Filmmaker Rajeela Shrestha, who attended the pitch event, said she felt disheartened, and, in some ways, familiar with what she was seeing.
She has spent her career navigating male-dominated spaces where women are welcome as long as they agree, and where something shifts when they say no. ‘‘As long as women follow the rules and don’t question things, they are treated well,’’ she said. ‘‘The moment you say no or raise a concern, things change.’’
After the event, she messaged one of the organiser directly. He took her concerns seriously, she said, and they discussed the possible collaboration.
She added, ‘‘I will not always admire every work just because I know the person or team. I think this is also my responsibility to question and raise awareness so we all can learn from each other. The only way forward is going together, learning, unlearning and re-learning from one another.’’
Shrestha also pointed to a gap few programmes address: sustained support for women trying to maintain continuous careers in film. Most workshops target emerging filmmakers; women who are already working, without the financial or professional safety nets their male peers more often have, receive far less institutional attention.
Both Raksha and Rajeela emphasised that there is a need for a community of female filmmakers to share energy and protect one another. ‘‘There should be equality in crew composition at every level. Changes need to start from the Film Development Board and unions themselves.’’
Among the participants themselves, the conversation is more layered.
Male participant Grishm Shrestha said he approaches his work without a strict gender lens. ‘‘I believe I have the right to tell the story of my sister, my mother, or my daughter,’’ he said. ‘‘The important thing is to do the research.’’
Still, he acknowledged that perspective has its limits. When asked if a female mentor could have added something to a story with women at its centre, he said: ‘‘Of course, I realise that. While a man might understand the emotions of a father, he might not fully grasp the specific emotions of a mother. Having a female mentor would have brought another dimension.’’

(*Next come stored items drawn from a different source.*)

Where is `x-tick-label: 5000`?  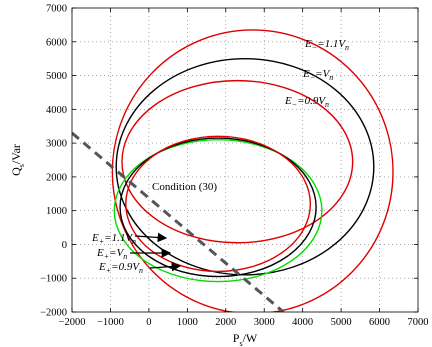
x-tick-label: 5000 is located at coordinates (342, 322).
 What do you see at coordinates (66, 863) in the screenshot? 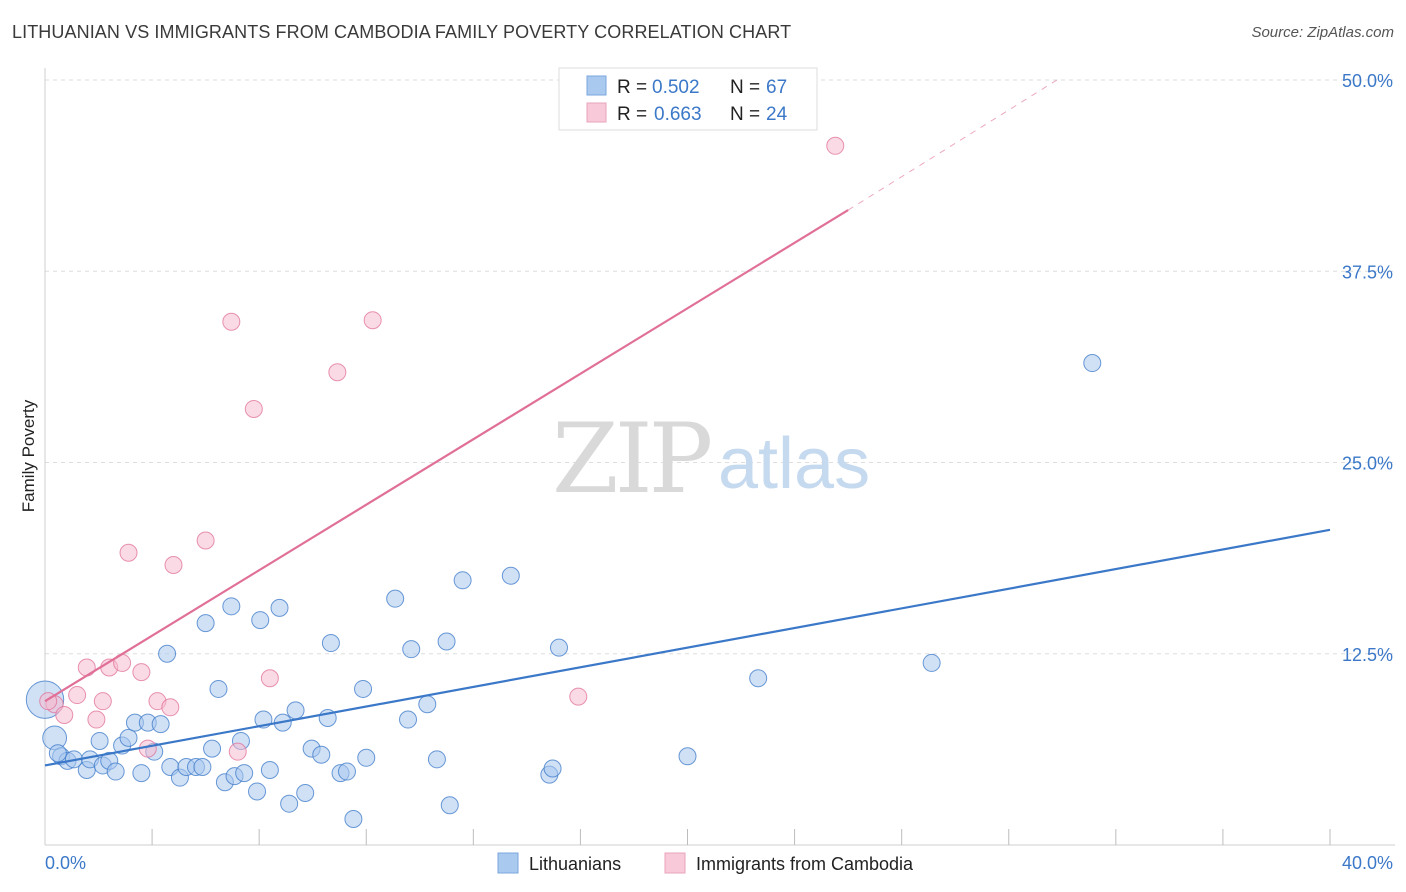
I see `x-tick-label-min: 0.0%` at bounding box center [66, 863].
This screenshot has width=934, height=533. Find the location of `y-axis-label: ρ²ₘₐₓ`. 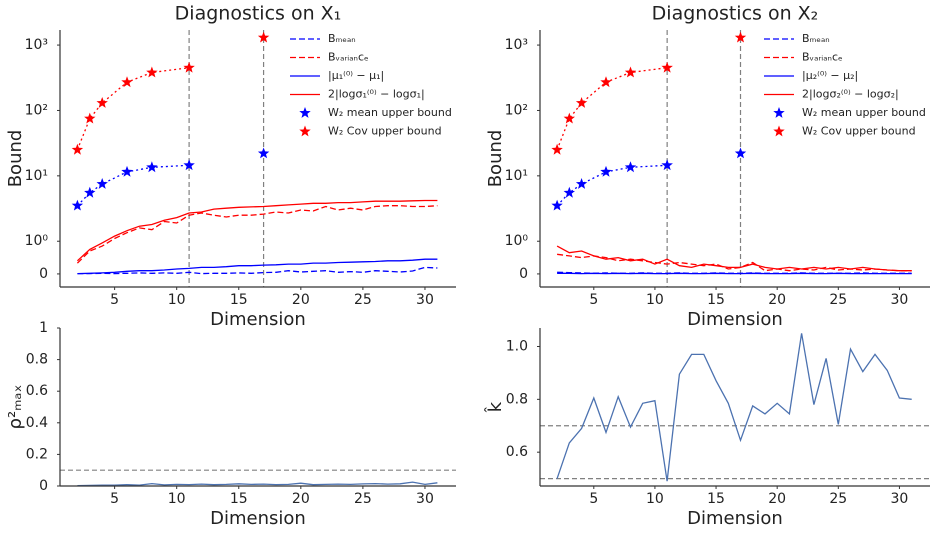

y-axis-label: ρ²ₘₐₓ is located at coordinates (16, 408).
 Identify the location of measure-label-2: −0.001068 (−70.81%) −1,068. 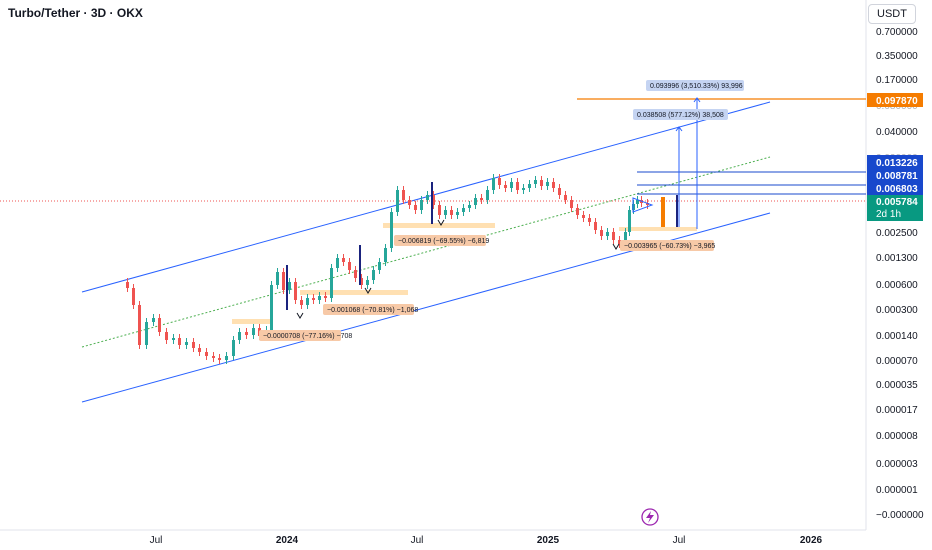
(370, 310).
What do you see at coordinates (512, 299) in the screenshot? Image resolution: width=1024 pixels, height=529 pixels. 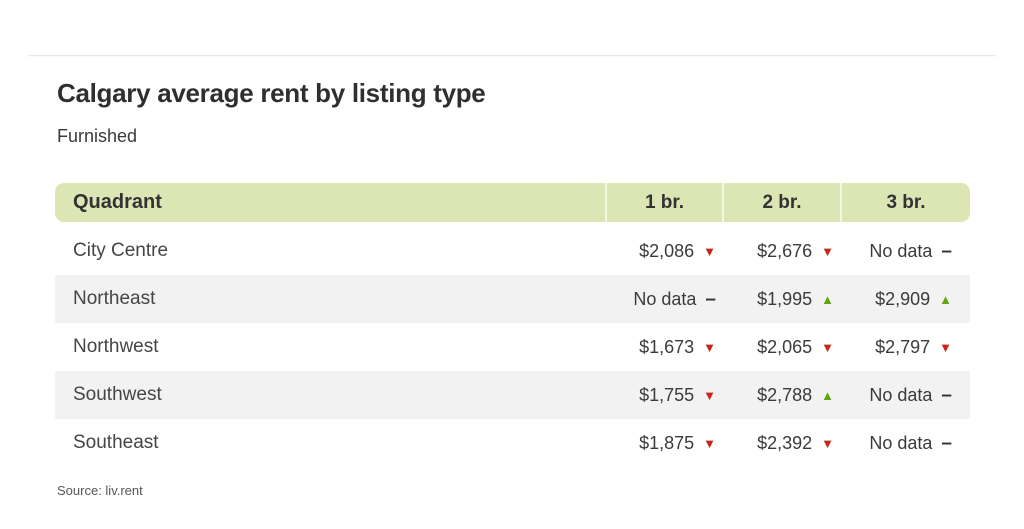 I see `table-row: Northeast No data – $1,995 ▲ $2,909 ▲` at bounding box center [512, 299].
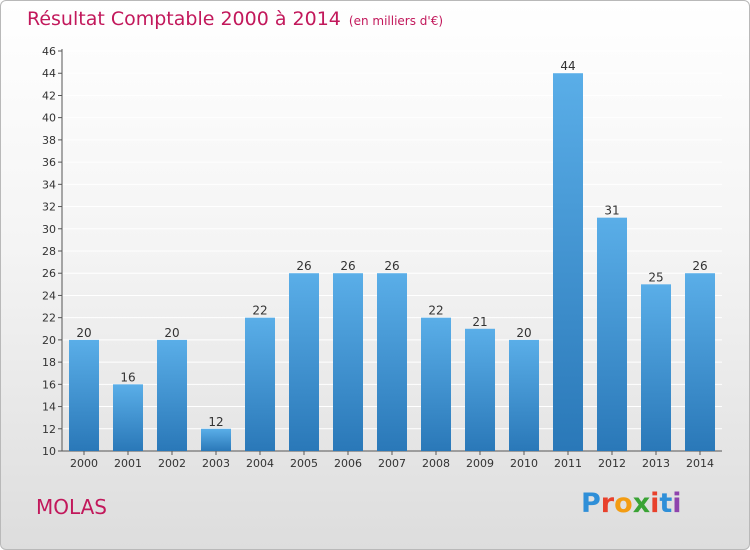 This screenshot has height=550, width=750. I want to click on y-tick-label: 26, so click(49, 274).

For female participant, Sanjila Jugjali Pun, one of the three women selected to direct a project at the lab and someone without formal film school training, the experience was both empowering and incomplete. Her team entered the lab knowing the composition of the mentoring panel.
‘‘We knew there was a 50-50 chance of not having women mentors,’’ she said. ‘‘It wasn’t like we did not know.’’ Their story is centred on women so they had raised the issue of wanting women mentors. To this they were very open and honest about their struggle of not finding other suitable mentors.
Pun said the effort to connect them with women in the industry has continued beyond the formal programme. ‘‘Even after the lab has ended, they are still trying to connect us with women directors and writers,’’ she said.
Nepal is a country where women make up 51 percent of the population. Stories about women have become some of the most commercially and critically significant works in Nepali cinema. And yet, the rooms where those stories are developed, funded, and selected remain overwhelmingly male.
The question is not whether women exist in sufficient numbers to be part of these spaces—they do. The question is why Nepal’s film industry continues to trust its stories predominantly to men—and whose silence it has learned to mistake for absence.